* _Your task_
The listing should be returned in its entirety, exactly as given.

* _Records shown_

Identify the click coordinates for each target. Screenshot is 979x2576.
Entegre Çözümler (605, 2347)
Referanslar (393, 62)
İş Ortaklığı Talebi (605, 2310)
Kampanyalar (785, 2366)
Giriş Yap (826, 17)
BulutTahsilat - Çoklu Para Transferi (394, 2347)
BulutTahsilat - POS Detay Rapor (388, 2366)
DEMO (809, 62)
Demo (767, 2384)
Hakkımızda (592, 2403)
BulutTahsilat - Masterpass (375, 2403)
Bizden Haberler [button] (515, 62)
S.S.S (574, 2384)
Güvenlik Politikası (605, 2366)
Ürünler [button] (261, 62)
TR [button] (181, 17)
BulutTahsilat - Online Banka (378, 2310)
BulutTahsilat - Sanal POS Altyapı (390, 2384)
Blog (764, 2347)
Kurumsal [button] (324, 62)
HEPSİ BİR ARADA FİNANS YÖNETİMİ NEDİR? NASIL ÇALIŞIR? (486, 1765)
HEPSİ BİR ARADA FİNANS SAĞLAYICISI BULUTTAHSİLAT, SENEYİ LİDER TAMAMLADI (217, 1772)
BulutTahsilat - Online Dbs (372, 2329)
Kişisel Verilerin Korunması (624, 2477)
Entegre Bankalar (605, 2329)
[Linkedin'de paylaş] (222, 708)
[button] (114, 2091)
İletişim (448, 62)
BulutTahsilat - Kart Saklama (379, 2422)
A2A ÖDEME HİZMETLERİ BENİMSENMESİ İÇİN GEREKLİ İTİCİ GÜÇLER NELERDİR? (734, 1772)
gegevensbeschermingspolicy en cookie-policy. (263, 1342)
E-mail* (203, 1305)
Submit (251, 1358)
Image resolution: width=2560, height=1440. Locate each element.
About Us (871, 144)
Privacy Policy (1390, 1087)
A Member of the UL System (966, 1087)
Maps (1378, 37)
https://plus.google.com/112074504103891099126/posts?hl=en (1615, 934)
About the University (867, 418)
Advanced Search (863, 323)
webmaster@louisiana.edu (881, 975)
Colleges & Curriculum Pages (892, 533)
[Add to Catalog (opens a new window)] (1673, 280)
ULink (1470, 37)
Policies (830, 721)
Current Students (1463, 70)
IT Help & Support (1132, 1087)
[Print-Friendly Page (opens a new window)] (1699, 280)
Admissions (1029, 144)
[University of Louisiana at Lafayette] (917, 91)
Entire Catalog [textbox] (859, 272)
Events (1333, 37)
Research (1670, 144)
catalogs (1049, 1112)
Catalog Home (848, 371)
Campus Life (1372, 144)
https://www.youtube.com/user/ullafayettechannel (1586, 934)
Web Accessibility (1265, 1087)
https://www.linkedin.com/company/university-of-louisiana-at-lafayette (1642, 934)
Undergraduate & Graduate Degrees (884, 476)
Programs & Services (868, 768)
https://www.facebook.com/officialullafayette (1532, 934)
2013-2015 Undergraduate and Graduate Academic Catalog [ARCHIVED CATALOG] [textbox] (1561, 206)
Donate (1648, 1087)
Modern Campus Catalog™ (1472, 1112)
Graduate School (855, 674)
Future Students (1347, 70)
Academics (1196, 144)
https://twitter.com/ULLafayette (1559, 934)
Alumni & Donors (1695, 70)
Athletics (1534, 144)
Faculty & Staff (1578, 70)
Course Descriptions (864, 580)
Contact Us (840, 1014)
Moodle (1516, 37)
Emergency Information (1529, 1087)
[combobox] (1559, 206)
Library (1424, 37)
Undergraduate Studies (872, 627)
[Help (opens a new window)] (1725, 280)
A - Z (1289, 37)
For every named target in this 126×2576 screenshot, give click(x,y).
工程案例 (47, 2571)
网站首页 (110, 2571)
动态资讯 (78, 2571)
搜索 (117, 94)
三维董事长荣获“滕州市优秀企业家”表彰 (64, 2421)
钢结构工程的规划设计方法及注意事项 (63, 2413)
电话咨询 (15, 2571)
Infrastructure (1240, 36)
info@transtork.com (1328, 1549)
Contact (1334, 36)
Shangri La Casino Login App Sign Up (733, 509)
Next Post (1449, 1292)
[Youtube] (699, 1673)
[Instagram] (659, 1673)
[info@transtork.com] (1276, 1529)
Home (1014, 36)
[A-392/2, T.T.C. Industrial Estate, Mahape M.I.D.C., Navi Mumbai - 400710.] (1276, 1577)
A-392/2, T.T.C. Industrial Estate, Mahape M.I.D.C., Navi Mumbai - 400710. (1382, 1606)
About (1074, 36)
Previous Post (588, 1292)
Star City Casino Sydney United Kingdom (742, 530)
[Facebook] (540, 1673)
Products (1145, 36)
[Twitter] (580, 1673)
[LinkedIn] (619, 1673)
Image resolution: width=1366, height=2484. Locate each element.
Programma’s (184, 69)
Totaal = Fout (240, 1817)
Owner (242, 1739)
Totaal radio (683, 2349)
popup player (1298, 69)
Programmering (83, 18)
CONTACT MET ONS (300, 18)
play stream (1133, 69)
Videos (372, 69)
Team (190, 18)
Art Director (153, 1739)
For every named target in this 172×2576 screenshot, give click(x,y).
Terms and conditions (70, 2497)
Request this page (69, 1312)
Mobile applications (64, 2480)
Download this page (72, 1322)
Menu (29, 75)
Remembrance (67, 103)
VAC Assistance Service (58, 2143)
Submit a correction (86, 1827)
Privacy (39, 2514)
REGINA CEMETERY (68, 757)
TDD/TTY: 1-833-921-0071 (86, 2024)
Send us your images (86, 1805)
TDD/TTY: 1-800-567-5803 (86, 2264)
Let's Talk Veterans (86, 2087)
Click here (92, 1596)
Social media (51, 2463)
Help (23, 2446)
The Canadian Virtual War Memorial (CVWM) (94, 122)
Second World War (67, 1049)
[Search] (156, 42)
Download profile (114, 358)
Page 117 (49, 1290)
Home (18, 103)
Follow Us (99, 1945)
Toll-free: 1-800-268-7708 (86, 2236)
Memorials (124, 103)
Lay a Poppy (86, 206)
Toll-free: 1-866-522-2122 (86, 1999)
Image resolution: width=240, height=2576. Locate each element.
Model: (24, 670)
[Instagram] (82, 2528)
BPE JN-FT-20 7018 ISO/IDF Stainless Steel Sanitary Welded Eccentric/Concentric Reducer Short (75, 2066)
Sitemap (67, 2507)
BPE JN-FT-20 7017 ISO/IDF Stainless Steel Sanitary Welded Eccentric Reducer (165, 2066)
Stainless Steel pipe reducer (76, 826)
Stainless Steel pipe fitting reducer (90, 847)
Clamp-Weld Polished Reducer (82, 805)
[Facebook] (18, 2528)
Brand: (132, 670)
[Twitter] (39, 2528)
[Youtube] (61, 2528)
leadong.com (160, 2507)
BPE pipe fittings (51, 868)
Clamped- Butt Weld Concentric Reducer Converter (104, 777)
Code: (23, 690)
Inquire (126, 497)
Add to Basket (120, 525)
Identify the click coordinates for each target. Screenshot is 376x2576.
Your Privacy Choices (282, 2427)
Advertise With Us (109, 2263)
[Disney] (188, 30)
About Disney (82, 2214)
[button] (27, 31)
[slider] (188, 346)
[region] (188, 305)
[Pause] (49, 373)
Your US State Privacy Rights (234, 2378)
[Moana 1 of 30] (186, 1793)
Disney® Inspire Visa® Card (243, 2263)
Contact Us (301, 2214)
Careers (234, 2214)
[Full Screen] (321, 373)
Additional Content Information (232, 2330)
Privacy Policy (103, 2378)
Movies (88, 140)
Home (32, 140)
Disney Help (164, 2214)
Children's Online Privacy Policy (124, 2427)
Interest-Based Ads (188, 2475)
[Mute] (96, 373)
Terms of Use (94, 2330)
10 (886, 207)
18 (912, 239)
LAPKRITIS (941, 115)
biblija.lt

* _Exercise solution_
Identify the click coordinates for each target. Screenshot is 979x2576.
Entegre Çözümler (605, 2347)
Referanslar (393, 62)
İş Ortaklığı Talebi (605, 2310)
Kampanyalar (785, 2366)
Giriş Yap (826, 17)
BulutTahsilat - Çoklu Para Transferi (394, 2347)
BulutTahsilat - POS Detay Rapor (388, 2366)
DEMO (809, 62)
Demo (767, 2384)
Hakkımızda (592, 2403)
BulutTahsilat - Masterpass (375, 2403)
Bizden Haberler [button] (515, 62)
S.S.S (574, 2384)
Güvenlik Politikası (605, 2366)
Ürünler [button] (261, 62)
TR [button] (181, 17)
BulutTahsilat - Online Banka (378, 2310)
BulutTahsilat - Sanal POS Altyapı (390, 2384)
Blog (764, 2347)
Kurumsal [button] (324, 62)
HEPSİ BİR ARADA FİNANS YÖNETİMİ NEDİR? NASIL ÇALIŞIR? (486, 1765)
HEPSİ BİR ARADA FİNANS SAĞLAYICISI BULUTTAHSİLAT, SENEYİ LİDER TAMAMLADI (217, 1772)
BulutTahsilat - Online Dbs (372, 2329)
Kişisel Verilerin Korunması (624, 2477)
Entegre Bankalar (605, 2329)
[Linkedin'de paylaş] (222, 708)
[button] (114, 2091)
İletişim (448, 62)
BulutTahsilat - Kart Saklama (379, 2422)
A2A ÖDEME HİZMETLERİ BENİMSENMESİ İÇİN GEREKLİ İTİCİ GÜÇLER NELERDİR? (734, 1772)
gegevensbeschermingspolicy en cookie-policy. (263, 1342)
E-mail* (203, 1305)
Submit (251, 1358)
Image resolution: width=2560, height=1440. Locate each element.
About Us (871, 144)
Privacy Policy (1390, 1087)
A Member of the UL System (966, 1087)
Maps (1378, 37)
https://plus.google.com/112074504103891099126/posts?hl=en (1615, 934)
About the University (867, 418)
Advanced Search (863, 323)
webmaster@louisiana.edu (881, 975)
Colleges & Curriculum Pages (892, 533)
[Add to Catalog (opens a new window)] (1673, 280)
ULink (1470, 37)
Policies (830, 721)
Current Students (1463, 70)
IT Help & Support (1132, 1087)
[Print-Friendly Page (opens a new window)] (1699, 280)
Admissions (1029, 144)
[University of Louisiana at Lafayette] (917, 91)
Entire Catalog [textbox] (859, 272)
Events (1333, 37)
Research (1670, 144)
catalogs (1049, 1112)
Catalog Home (848, 371)
Campus Life (1372, 144)
https://www.youtube.com/user/ullafayettechannel (1586, 934)
Web Accessibility (1265, 1087)
https://www.linkedin.com/company/university-of-louisiana-at-lafayette (1642, 934)
Undergraduate & Graduate Degrees (884, 476)
Programs & Services (868, 768)
https://www.facebook.com/officialullafayette (1532, 934)
2013-2015 Undergraduate and Graduate Academic Catalog [ARCHIVED CATALOG] [textbox] (1561, 206)
Donate (1648, 1087)
Modern Campus Catalog™ (1472, 1112)
Graduate School (855, 674)
Future Students (1347, 70)
Academics (1196, 144)
https://twitter.com/ULLafayette (1559, 934)
Alumni & Donors (1695, 70)
Athletics (1534, 144)
Faculty & Staff (1578, 70)
Course Descriptions (864, 580)
Contact Us (840, 1014)
Moodle (1516, 37)
Emergency Information (1529, 1087)
[combobox] (1559, 206)
Library (1424, 37)
Undergraduate Studies (872, 627)
[Help (opens a new window)] (1725, 280)
A - Z (1289, 37)
For every named target in this 126×2576 screenshot, give click(x,y).
工程案例 (47, 2571)
网站首页 (110, 2571)
动态资讯 (78, 2571)
搜索 (117, 94)
三维董事长荣获“滕州市优秀企业家”表彰 (64, 2421)
钢结构工程的规划设计方法及注意事项 (63, 2413)
电话咨询 (15, 2571)
Infrastructure (1240, 36)
info@transtork.com (1328, 1549)
Contact (1334, 36)
Shangri La Casino Login App Sign Up (733, 509)
Next Post (1449, 1292)
[Youtube] (699, 1673)
[Instagram] (659, 1673)
[info@transtork.com] (1276, 1529)
Home (1014, 36)
[A-392/2, T.T.C. Industrial Estate, Mahape M.I.D.C., Navi Mumbai - 400710.] (1276, 1577)
A-392/2, T.T.C. Industrial Estate, Mahape M.I.D.C., Navi Mumbai - 400710. (1382, 1606)
About (1074, 36)
Previous Post (588, 1292)
Star City Casino Sydney United Kingdom (742, 530)
[Facebook] (540, 1673)
Products (1145, 36)
[Twitter] (580, 1673)
[LinkedIn] (619, 1673)
Image resolution: width=1366, height=2484. Locate each element.
Programma’s (184, 69)
Totaal = Fout (240, 1817)
Owner (242, 1739)
Totaal radio (683, 2349)
popup player (1298, 69)
Programmering (83, 18)
CONTACT MET ONS (300, 18)
play stream (1133, 69)
Videos (372, 69)
Team (190, 18)
Art Director (153, 1739)
For every named target in this 172×2576 screenshot, give click(x,y).
Terms and conditions (70, 2497)
Request this page (69, 1312)
Mobile applications (64, 2480)
Download this page (72, 1322)
Menu (29, 75)
Remembrance (67, 103)
VAC Assistance Service (58, 2143)
Submit a correction (86, 1827)
Privacy (39, 2514)
REGINA CEMETERY (68, 757)
TDD/TTY: 1-833-921-0071 (86, 2024)
Send us your images (86, 1805)
TDD/TTY: 1-800-567-5803 (86, 2264)
Let's Talk Veterans (86, 2087)
Click here (92, 1596)
Social media (51, 2463)
Help (23, 2446)
The Canadian Virtual War Memorial (CVWM) (94, 122)
Second World War (67, 1049)
[Search] (156, 42)
Download profile (114, 358)
Page 117 (49, 1290)
Home (18, 103)
Follow Us (99, 1945)
Toll-free: 1-800-268-7708 (86, 2236)
Memorials (124, 103)
Lay a Poppy (86, 206)
Toll-free: 1-866-522-2122 (86, 1999)
Image resolution: width=240, height=2576. Locate each element.
Model: (24, 670)
[Instagram] (82, 2528)
BPE JN-FT-20 7018 ISO/IDF Stainless Steel Sanitary Welded Eccentric/Concentric Reducer Short (75, 2066)
Sitemap (67, 2507)
BPE JN-FT-20 7017 ISO/IDF Stainless Steel Sanitary Welded Eccentric Reducer (165, 2066)
Stainless Steel pipe reducer (76, 826)
Stainless Steel pipe fitting reducer (90, 847)
Clamp-Weld Polished Reducer (82, 805)
[Facebook] (18, 2528)
Brand: (132, 670)
[Twitter] (39, 2528)
[Youtube] (61, 2528)
leadong.com (160, 2507)
BPE pipe fittings (51, 868)
Clamped- Butt Weld Concentric Reducer Converter (104, 777)
Code: (23, 690)
Inquire (126, 497)
Add to Basket (120, 525)
Identify the click coordinates for each target. Screenshot is 376x2576.
Your Privacy Choices (282, 2427)
Advertise With Us (109, 2263)
[Disney] (188, 30)
About Disney (82, 2214)
[button] (27, 31)
[slider] (188, 346)
[region] (188, 305)
[Pause] (49, 373)
Your US State Privacy Rights (234, 2378)
[Moana 1 of 30] (186, 1793)
Disney® Inspire Visa® Card (243, 2263)
Contact Us (301, 2214)
Careers (234, 2214)
[Full Screen] (321, 373)
Additional Content Information (232, 2330)
Privacy Policy (103, 2378)
Movies (88, 140)
Home (32, 140)
Disney Help (164, 2214)
Children's Online Privacy Policy (124, 2427)
Interest-Based Ads (188, 2475)
[Mute] (96, 373)
Terms of Use (94, 2330)
10 (886, 207)
18 (912, 239)
LAPKRITIS (941, 115)
biblija.lt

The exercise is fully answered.